Es hält sich hartnäckig das Gerücht, eine Anrechnung von PM2 sei nicht mehr möglich. Das ist falsch. Der Sachverhalt ist wie folgt: Als Medizinstudent kann man keine Physik/Chemie-Veranstaltung an der Karl-Franzens-Universität als Mitbeleger absolvieren, die automatisch für PM2 gelten soll. Als Haupthörer derselben Veranstaltung kann man sie sich aber für PM2 anerkennen lassen. Dabei ist unerheblich ob diese vor oder nach Aufnahme des Medizinstudiums abgelegt wurde oder ob man in das andere Studienfach neben Medizin eingeschrieben ist, oder alleinig. Wurde PM2 (bzw. jede Prüfung) negativ beurteilt, kann man sich Studienleistungen nur als Äquivalent anerkennen lassen, die nach der negativen PM2-Note bestanden wurden.
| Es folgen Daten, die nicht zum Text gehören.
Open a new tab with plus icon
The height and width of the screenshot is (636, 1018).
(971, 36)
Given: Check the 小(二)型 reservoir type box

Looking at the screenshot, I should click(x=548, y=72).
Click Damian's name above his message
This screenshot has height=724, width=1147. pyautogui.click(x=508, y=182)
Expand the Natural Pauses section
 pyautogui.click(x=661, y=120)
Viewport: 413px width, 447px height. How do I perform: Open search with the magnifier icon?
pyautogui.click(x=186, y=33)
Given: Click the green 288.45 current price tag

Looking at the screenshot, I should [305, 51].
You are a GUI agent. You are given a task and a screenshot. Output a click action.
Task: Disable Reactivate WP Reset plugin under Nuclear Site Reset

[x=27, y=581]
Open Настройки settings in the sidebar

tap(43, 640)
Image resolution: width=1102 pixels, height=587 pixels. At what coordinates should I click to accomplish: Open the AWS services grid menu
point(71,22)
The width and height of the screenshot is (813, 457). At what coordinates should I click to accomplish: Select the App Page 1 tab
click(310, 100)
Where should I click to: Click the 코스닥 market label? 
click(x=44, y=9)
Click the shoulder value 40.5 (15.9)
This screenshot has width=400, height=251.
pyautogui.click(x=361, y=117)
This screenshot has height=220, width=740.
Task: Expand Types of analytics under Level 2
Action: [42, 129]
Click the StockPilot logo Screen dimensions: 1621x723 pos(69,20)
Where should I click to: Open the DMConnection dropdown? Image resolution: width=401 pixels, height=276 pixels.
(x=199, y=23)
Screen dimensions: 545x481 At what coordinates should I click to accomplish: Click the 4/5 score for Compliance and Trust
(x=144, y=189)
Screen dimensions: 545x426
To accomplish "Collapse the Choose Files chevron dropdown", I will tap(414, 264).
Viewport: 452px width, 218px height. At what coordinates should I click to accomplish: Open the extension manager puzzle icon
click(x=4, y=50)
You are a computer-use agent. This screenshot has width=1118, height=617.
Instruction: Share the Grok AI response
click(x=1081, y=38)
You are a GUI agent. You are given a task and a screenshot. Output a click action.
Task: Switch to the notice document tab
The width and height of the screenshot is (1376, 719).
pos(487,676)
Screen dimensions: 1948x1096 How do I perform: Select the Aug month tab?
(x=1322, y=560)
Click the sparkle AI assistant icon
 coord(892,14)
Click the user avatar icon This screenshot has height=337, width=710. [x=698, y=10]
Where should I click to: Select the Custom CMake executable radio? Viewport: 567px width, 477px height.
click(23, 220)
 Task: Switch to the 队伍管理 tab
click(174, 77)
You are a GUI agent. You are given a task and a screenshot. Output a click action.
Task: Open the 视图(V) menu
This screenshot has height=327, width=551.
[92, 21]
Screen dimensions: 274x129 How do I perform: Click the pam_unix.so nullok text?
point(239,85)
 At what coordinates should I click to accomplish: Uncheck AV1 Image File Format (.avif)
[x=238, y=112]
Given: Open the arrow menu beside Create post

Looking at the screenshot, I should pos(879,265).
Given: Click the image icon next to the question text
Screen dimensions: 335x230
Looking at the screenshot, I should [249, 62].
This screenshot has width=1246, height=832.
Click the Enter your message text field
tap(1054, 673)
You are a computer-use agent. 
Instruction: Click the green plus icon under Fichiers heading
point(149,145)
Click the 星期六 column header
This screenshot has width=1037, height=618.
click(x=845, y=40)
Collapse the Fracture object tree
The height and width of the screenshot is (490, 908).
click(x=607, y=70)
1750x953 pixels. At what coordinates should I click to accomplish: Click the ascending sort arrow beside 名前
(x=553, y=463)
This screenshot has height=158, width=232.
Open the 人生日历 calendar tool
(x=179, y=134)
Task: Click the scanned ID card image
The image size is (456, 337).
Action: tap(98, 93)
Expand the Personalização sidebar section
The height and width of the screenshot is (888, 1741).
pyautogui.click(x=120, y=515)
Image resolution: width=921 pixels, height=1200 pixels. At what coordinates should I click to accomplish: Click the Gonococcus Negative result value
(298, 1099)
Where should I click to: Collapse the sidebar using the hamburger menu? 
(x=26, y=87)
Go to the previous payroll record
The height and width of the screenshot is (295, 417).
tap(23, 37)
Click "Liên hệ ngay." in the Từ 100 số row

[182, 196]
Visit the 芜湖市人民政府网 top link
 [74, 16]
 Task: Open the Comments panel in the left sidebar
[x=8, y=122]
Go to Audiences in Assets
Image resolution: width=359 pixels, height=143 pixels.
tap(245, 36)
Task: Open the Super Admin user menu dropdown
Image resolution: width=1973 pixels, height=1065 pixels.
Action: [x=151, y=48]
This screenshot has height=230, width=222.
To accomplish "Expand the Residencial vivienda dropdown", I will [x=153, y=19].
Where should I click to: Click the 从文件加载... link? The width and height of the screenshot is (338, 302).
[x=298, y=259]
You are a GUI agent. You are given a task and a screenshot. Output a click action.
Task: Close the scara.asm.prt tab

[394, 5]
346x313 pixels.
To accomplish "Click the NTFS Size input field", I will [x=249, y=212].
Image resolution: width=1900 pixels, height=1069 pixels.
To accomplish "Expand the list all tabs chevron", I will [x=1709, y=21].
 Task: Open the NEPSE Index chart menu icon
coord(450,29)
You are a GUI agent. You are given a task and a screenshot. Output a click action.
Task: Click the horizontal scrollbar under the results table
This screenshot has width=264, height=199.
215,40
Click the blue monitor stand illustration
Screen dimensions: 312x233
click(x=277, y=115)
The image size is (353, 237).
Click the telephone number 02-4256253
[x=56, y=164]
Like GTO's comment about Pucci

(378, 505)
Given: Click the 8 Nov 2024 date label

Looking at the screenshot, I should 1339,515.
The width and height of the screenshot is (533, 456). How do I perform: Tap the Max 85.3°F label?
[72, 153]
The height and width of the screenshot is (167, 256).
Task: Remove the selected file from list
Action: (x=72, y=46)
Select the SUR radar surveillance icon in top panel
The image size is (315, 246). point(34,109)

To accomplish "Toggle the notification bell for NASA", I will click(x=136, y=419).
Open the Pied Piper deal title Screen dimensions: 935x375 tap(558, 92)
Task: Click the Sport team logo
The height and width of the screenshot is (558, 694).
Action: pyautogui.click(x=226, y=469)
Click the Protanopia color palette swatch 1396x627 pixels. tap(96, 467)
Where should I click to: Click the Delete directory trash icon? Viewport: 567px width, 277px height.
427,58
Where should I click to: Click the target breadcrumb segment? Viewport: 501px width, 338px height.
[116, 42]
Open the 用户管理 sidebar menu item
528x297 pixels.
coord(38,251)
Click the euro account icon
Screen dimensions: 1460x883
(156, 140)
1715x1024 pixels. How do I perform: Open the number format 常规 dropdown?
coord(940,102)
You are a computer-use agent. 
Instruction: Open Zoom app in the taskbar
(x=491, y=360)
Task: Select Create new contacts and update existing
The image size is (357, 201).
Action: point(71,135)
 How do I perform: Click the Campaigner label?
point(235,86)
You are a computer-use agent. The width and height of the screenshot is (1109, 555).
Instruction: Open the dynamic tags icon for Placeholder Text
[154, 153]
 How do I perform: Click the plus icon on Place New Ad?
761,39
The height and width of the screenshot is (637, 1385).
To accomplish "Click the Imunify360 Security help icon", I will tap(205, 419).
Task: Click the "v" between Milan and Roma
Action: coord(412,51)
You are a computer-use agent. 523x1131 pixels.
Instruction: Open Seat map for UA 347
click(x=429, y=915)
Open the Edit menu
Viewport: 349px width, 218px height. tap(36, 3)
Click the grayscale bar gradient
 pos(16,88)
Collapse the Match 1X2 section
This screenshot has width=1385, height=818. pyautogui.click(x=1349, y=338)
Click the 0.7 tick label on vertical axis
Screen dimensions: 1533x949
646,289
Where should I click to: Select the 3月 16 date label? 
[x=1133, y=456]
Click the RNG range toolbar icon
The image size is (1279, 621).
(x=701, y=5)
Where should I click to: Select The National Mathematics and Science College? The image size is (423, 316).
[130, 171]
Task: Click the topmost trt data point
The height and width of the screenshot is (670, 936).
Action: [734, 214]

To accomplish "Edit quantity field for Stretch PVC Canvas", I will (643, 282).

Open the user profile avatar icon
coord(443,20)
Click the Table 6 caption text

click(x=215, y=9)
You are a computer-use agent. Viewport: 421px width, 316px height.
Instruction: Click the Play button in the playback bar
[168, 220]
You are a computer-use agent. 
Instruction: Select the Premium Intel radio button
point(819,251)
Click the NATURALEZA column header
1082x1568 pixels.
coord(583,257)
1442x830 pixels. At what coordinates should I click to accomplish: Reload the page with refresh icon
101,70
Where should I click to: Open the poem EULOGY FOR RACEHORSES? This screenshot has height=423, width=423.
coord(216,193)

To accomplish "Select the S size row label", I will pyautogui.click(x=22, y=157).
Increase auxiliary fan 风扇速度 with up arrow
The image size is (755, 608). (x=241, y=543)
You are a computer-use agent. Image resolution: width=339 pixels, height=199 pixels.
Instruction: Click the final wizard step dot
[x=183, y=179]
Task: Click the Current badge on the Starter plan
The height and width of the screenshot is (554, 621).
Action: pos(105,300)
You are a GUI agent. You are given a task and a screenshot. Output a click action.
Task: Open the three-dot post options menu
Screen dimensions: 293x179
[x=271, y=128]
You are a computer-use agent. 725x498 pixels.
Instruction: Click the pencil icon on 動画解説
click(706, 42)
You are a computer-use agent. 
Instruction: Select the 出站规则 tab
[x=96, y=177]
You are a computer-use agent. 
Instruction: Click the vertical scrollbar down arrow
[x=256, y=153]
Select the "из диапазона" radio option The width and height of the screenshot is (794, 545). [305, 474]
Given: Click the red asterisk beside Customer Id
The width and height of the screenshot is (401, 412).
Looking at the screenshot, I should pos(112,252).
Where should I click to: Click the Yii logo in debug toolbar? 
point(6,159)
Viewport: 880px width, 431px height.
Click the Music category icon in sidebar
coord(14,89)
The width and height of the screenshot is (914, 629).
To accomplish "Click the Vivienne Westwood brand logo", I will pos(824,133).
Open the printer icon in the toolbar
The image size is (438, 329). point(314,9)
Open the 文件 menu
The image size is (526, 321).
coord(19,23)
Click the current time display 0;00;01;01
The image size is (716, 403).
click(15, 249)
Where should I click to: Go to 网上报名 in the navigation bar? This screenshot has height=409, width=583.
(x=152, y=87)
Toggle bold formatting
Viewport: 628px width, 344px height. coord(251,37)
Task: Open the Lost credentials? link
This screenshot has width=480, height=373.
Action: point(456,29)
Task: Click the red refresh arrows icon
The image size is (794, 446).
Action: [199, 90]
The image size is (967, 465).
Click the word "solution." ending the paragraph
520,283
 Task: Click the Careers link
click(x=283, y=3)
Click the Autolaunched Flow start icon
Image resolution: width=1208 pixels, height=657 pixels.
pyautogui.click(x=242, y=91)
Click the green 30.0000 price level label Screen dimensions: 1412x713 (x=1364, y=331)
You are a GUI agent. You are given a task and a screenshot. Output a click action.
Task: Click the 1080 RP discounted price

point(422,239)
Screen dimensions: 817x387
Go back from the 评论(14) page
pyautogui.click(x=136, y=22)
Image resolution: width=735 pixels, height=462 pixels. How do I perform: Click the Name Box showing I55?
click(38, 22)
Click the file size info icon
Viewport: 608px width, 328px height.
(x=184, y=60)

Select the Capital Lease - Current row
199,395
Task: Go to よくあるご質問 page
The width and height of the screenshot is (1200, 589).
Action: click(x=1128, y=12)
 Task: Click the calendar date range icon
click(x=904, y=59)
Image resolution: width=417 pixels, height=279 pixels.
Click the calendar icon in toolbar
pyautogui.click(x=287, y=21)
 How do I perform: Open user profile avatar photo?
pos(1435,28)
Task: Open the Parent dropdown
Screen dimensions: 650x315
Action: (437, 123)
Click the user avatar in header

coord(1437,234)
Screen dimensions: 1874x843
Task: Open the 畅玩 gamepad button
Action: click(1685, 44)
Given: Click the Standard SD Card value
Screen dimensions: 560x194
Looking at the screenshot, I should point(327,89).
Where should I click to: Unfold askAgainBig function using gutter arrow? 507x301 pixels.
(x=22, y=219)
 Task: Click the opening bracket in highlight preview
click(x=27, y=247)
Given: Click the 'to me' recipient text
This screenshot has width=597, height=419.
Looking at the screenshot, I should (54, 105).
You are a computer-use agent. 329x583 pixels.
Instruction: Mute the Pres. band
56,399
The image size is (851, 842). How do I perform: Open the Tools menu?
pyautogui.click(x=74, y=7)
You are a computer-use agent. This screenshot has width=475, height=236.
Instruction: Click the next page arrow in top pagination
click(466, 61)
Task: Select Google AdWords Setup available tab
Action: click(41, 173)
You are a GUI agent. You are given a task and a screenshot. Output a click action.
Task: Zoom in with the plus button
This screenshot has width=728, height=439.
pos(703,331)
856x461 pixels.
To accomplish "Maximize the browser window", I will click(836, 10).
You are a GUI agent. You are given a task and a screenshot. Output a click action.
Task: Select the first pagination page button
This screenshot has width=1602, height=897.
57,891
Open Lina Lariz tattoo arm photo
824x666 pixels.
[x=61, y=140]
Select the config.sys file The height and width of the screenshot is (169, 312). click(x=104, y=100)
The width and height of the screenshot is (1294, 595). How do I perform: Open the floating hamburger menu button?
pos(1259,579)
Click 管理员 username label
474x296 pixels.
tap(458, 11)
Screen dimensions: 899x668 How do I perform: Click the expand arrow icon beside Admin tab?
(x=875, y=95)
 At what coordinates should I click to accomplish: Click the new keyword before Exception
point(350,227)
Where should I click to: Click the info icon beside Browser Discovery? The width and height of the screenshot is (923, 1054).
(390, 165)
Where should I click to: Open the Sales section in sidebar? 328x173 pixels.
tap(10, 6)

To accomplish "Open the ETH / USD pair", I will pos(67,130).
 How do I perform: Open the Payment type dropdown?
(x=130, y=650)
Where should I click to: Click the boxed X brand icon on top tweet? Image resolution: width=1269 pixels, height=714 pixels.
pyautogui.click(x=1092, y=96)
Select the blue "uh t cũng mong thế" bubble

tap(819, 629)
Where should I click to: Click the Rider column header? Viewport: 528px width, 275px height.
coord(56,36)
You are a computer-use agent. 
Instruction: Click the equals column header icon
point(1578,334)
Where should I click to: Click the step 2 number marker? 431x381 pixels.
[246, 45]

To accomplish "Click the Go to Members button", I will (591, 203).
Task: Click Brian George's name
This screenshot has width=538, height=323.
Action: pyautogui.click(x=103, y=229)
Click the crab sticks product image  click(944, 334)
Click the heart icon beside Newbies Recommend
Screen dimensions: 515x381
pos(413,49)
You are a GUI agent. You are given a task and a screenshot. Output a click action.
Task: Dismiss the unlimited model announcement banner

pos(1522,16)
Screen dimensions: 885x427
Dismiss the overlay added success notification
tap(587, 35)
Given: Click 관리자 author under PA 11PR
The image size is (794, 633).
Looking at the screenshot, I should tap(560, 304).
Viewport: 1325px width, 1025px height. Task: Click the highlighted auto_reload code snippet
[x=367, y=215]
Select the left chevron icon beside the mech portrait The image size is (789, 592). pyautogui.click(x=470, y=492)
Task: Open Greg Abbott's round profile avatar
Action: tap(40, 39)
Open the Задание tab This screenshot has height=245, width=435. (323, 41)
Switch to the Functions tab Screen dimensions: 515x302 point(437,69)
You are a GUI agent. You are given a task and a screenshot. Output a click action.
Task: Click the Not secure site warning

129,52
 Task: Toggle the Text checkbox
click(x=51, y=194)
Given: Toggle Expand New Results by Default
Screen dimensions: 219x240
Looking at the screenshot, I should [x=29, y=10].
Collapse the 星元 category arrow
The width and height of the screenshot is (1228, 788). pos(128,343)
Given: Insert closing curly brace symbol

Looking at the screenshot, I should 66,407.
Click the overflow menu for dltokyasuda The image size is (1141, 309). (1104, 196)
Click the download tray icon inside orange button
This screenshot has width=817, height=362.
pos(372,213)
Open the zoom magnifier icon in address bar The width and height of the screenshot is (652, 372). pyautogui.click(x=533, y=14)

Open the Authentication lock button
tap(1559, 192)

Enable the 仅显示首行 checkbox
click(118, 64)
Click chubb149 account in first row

Beliebte Studienfächer um ein Äquivalent zu erwerben sind u.a. Molekulare Biowissenschaften, Pharmazie, Chemie o.ä.. Eine Liste von Studiengängen und dafür akzeptierte Vorlesungen gibt es nicht. Anerkannt werden die Vorlesungen, nicht aber die PT. Für PM2 reichen in der Regel die Physik- und allgemeinen Chemievorlesungen aus dem 1. Jahr, an der Karl-Franzens-Uni. Konkret: Allgemeine Chemie 1, Einführung in die Physik und naturwissenschaftliches Rechnen.

Studienleistungen, die vor Inskription zum Medstudium abgelegt wurden, unterliegen zur Anerkennung der Frist von zwei Semestern. Nach Inskription abgelegte Studienleistungen können jederzeit, also auch bis Ende des Studiums, anerkannt werden.